July 13th, 2005

(no subject)

No time for a full write up on my last post, but I'll post more tomorrow. For now, here are some interesting tidbits.

1) After we hit dram the results arrive on more or less 10ns boundaries because the dram is a qaud pumped 100mhz bus, which means we can only issue an instruction every 10ns but we can get bursted results every 2.5. This explains why we have peaks every 10ns.

2) Cache accesses take between 1 and ~16 cycles depending on the level and whether the access causes a migration to l1 including time for eviction. This causes minor peaks between the dram access interval where some dram access was combined with a cache access.

3) The worst case scenario for a memory access is a cache miss with a tlb miss. The tlb miss may cause two separate cache misses (l1 and l2 page table on 32bit x86) which may case 2 dirty cache evictions & associated writebacks plus another writeback for the data. This gives you 6 memory accesses. Add to this setting the 'accessed' bit in the PTE you have 7 memory access. There is also the potential for dram refresh cycles interfering, etc. This puts us at least at 7*114ns = ~800ns which is pretty close to the actual observed worst case access time.

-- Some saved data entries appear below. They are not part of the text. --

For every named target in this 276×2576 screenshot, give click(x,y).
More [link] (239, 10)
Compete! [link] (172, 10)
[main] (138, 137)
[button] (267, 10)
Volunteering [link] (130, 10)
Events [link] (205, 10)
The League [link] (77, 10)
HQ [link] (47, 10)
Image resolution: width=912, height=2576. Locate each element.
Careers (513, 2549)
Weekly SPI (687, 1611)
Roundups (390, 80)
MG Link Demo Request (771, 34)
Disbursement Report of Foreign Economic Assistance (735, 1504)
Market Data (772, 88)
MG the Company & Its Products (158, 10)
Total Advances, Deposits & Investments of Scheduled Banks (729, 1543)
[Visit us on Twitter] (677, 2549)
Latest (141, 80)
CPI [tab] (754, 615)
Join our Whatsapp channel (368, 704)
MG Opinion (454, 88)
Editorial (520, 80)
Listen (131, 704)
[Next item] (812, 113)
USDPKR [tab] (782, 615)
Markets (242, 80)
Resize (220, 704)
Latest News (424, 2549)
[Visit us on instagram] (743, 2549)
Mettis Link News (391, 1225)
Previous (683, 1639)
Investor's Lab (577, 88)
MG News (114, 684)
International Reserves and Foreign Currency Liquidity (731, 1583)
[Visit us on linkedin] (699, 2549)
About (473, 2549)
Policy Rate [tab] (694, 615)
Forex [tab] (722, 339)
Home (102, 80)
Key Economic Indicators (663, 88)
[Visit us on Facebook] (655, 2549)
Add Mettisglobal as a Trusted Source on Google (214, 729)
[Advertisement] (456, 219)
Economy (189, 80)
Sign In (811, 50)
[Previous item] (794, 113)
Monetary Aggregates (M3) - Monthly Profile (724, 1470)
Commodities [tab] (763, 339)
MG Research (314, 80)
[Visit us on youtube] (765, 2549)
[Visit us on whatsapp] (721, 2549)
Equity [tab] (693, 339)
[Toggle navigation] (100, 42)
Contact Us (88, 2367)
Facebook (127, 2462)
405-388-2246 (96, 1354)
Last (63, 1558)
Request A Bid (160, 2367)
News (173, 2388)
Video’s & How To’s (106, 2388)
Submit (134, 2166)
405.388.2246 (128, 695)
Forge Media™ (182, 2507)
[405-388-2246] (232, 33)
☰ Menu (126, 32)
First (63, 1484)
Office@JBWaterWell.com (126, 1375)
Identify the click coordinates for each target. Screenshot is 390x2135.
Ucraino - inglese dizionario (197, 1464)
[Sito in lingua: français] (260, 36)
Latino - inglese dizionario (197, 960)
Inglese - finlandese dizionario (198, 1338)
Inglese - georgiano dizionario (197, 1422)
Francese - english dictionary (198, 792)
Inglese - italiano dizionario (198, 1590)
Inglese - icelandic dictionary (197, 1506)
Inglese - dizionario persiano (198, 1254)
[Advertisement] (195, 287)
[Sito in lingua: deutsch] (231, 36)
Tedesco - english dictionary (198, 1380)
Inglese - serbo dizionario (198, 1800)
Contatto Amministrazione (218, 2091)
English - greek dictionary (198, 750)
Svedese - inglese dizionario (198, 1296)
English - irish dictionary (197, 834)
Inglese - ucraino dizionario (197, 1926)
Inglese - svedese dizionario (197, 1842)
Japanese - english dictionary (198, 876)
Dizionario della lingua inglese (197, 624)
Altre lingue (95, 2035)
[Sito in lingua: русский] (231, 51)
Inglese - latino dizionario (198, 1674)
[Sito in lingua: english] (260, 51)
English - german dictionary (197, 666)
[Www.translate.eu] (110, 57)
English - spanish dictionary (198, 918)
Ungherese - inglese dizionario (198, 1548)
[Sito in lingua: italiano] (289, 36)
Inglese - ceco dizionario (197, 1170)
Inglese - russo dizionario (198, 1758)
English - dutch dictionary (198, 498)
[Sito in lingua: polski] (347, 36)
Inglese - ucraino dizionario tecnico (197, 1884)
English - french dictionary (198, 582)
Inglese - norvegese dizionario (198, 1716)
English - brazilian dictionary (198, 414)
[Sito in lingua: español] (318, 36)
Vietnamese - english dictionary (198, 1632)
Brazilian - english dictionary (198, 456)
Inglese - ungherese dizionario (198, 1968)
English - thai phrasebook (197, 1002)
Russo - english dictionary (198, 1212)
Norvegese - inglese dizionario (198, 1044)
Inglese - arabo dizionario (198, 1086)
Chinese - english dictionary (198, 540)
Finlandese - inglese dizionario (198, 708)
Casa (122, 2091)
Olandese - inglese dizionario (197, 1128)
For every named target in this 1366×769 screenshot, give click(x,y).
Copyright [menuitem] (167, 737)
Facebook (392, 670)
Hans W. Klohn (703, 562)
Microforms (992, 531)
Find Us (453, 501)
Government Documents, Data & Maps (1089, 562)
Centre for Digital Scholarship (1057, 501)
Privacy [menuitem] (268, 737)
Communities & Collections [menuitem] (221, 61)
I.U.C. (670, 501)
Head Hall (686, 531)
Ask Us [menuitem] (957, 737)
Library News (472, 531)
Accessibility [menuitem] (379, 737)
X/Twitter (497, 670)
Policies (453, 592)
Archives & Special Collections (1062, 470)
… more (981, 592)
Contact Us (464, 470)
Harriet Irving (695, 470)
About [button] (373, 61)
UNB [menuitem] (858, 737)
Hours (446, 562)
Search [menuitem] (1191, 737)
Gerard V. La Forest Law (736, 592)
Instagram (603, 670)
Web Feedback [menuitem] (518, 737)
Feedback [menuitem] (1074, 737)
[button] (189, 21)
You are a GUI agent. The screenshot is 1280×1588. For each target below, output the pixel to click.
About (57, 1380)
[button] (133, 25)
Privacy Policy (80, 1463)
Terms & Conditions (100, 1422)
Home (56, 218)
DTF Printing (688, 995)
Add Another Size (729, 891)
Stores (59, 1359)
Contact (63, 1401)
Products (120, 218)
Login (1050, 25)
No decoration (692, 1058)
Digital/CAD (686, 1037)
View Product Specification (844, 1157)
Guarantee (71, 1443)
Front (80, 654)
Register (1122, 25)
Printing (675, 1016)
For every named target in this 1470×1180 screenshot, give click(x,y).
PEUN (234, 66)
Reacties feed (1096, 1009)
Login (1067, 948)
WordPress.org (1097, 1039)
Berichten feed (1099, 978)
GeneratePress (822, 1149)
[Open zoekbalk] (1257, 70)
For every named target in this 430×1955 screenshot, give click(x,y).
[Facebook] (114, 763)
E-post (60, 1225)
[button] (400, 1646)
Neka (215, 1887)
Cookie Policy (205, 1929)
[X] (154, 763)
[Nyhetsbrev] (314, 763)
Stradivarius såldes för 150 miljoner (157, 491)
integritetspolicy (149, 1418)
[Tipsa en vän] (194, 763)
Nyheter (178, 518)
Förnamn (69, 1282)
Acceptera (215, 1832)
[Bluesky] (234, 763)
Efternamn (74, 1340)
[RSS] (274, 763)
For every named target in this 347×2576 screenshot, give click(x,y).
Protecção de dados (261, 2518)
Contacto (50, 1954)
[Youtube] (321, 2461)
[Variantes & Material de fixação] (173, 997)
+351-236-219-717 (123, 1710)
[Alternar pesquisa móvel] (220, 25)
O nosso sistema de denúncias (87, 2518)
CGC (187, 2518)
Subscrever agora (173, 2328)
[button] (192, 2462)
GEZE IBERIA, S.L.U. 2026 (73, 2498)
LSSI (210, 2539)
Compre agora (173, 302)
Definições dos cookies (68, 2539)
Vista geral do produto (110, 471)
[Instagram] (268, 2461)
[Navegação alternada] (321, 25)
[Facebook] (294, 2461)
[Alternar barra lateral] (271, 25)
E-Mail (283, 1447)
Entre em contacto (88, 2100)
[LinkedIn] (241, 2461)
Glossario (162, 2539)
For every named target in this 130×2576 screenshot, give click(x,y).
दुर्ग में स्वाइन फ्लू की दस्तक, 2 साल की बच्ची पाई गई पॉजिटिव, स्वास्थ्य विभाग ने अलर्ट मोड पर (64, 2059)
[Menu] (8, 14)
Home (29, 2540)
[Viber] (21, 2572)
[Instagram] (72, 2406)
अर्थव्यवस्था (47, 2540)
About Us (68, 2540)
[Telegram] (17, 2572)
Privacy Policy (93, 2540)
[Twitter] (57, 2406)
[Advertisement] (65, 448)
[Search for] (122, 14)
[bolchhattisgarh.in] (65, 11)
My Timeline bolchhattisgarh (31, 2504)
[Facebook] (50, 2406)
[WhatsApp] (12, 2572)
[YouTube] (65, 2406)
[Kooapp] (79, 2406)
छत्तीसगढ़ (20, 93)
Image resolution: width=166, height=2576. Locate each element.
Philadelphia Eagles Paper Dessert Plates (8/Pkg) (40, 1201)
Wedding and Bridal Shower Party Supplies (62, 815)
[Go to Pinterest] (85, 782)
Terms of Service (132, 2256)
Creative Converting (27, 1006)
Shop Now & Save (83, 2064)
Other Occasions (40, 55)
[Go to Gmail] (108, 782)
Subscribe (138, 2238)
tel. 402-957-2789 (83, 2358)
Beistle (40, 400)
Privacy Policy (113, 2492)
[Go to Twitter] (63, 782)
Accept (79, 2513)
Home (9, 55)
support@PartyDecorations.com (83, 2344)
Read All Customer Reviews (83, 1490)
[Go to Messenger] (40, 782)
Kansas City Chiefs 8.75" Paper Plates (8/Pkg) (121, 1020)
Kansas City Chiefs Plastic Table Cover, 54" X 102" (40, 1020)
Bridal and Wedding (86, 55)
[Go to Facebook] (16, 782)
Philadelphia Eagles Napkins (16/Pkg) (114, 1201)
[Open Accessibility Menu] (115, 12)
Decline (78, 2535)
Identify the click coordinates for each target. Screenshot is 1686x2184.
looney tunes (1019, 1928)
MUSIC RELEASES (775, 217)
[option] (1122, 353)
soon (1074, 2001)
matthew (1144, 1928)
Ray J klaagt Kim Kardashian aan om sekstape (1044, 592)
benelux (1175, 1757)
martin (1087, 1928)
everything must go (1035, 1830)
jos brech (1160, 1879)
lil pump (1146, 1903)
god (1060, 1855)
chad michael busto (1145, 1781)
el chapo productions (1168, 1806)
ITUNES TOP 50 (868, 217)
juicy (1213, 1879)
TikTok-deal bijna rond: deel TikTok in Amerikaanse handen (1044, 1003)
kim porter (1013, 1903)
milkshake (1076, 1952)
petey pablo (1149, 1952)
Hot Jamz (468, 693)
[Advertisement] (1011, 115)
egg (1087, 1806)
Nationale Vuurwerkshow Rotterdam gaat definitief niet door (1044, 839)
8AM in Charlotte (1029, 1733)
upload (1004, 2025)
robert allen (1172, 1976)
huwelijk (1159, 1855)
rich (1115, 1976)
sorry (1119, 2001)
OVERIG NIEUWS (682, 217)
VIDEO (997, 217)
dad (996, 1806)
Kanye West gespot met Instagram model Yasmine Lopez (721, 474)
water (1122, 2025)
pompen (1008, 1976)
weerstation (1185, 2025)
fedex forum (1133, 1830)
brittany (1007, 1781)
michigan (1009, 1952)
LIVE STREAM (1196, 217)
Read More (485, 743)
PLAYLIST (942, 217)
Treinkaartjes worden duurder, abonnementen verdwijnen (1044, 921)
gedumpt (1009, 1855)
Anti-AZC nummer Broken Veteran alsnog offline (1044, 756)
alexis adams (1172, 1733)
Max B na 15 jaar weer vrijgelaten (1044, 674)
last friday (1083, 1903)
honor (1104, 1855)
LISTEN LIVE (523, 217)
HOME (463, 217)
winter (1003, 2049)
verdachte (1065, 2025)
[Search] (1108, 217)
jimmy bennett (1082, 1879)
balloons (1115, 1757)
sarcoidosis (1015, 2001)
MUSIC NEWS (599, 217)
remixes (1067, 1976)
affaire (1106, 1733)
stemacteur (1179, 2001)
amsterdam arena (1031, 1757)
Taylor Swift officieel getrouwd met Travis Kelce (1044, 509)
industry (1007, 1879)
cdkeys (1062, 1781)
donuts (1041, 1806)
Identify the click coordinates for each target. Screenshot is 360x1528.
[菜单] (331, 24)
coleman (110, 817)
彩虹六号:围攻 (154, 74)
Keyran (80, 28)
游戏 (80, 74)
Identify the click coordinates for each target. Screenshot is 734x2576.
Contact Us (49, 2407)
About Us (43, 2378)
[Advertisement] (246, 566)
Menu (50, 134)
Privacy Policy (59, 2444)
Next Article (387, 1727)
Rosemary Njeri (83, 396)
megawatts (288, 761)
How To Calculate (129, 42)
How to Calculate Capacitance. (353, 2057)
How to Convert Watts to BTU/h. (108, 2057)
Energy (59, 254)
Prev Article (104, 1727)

4) Disabling acpi, etc. yielded no difference although I can't be certain that the laptop isn't still using SMM mode.

5) By inserting extra delays before the memory operation I can get rid of peaks caused by the several cycle dram access delay. Giving the row & column strobes time to recharge. Pretty exciting stuff!

Coming soon; Plots from my 8 core 4 memory controller opteron where you can clearly see the differing latencies caused by the cube architecture.